> [WHAT THE TASK REQUIRES]
In the entries below, swap every "Instruction" for "Goal" and write them out again with nothing else changed.

================

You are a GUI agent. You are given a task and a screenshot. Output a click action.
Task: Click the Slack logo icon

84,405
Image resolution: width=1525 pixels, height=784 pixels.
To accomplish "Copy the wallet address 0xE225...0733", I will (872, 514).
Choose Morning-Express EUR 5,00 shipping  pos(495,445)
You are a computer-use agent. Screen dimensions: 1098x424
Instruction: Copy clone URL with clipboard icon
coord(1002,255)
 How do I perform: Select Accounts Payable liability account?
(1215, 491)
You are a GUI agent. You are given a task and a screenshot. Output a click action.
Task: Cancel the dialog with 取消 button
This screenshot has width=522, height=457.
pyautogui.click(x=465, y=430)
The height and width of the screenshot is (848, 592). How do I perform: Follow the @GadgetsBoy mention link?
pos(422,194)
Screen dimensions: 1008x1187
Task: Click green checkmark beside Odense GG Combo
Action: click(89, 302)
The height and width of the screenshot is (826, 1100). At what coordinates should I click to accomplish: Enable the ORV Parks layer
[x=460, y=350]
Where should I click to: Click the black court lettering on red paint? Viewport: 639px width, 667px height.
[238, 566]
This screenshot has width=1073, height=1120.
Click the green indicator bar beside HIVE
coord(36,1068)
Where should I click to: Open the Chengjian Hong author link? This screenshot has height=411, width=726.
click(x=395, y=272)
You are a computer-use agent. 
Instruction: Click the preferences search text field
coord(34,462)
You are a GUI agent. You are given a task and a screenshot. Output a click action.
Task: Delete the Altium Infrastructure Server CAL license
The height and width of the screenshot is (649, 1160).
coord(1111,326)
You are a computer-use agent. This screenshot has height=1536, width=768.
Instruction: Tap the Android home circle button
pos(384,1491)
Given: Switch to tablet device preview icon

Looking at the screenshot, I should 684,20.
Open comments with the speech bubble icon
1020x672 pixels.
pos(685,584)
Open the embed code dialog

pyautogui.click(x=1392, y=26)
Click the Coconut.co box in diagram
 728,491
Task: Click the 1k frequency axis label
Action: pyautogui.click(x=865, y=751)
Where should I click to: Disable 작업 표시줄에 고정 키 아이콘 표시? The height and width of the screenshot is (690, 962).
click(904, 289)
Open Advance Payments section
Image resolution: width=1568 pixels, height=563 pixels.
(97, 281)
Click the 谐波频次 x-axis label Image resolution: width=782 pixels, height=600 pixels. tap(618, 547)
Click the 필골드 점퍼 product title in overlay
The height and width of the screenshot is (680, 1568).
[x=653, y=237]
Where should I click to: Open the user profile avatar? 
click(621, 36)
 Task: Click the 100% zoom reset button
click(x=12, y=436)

================

> [TASK RESULT]
You are a GUI agent. You are given a task and a screenshot. Output a click action.
Task: Click the Slack logo icon

84,405
Image resolution: width=1525 pixels, height=784 pixels.
To accomplish "Copy the wallet address 0xE225...0733", I will (872, 514).
Choose Morning-Express EUR 5,00 shipping  pos(495,445)
You are a computer-use agent. Screen dimensions: 1098x424
Goal: Copy clone URL with clipboard icon
coord(1002,255)
 How do I perform: Select Accounts Payable liability account?
(1215, 491)
You are a GUI agent. You are given a task and a screenshot. Output a click action.
Task: Cancel the dialog with 取消 button
This screenshot has width=522, height=457.
pyautogui.click(x=465, y=430)
The height and width of the screenshot is (848, 592). How do I perform: Follow the @GadgetsBoy mention link?
pos(422,194)
Screen dimensions: 1008x1187
Task: Click green checkmark beside Odense GG Combo
Action: click(89, 302)
The height and width of the screenshot is (826, 1100). At what coordinates should I click to accomplish: Enable the ORV Parks layer
[x=460, y=350]
Where should I click to: Click the black court lettering on red paint? Viewport: 639px width, 667px height.
[238, 566]
This screenshot has width=1073, height=1120.
Click the green indicator bar beside HIVE
coord(36,1068)
Where should I click to: Open the Chengjian Hong author link? This screenshot has height=411, width=726.
click(x=395, y=272)
You are a computer-use agent. 
Goal: Click the preferences search text field
coord(34,462)
You are a GUI agent. You are given a task and a screenshot. Output a click action.
Task: Delete the Altium Infrastructure Server CAL license
The height and width of the screenshot is (649, 1160).
coord(1111,326)
You are a computer-use agent. This screenshot has height=1536, width=768.
Goal: Tap the Android home circle button
pos(384,1491)
Given: Switch to tablet device preview icon

Looking at the screenshot, I should 684,20.
Open comments with the speech bubble icon
1020x672 pixels.
pos(685,584)
Open the embed code dialog

pyautogui.click(x=1392, y=26)
Click the Coconut.co box in diagram
 728,491
Task: Click the 1k frequency axis label
Action: pyautogui.click(x=865, y=751)
Where should I click to: Disable 작업 표시줄에 고정 키 아이콘 표시? The height and width of the screenshot is (690, 962).
click(904, 289)
Open Advance Payments section
Image resolution: width=1568 pixels, height=563 pixels.
(97, 281)
Click the 谐波频次 x-axis label Image resolution: width=782 pixels, height=600 pixels. tap(618, 547)
Click the 필골드 점퍼 product title in overlay
The height and width of the screenshot is (680, 1568).
[x=653, y=237]
Where should I click to: Open the user profile avatar? 
click(621, 36)
 Task: Click the 100% zoom reset button
click(x=12, y=436)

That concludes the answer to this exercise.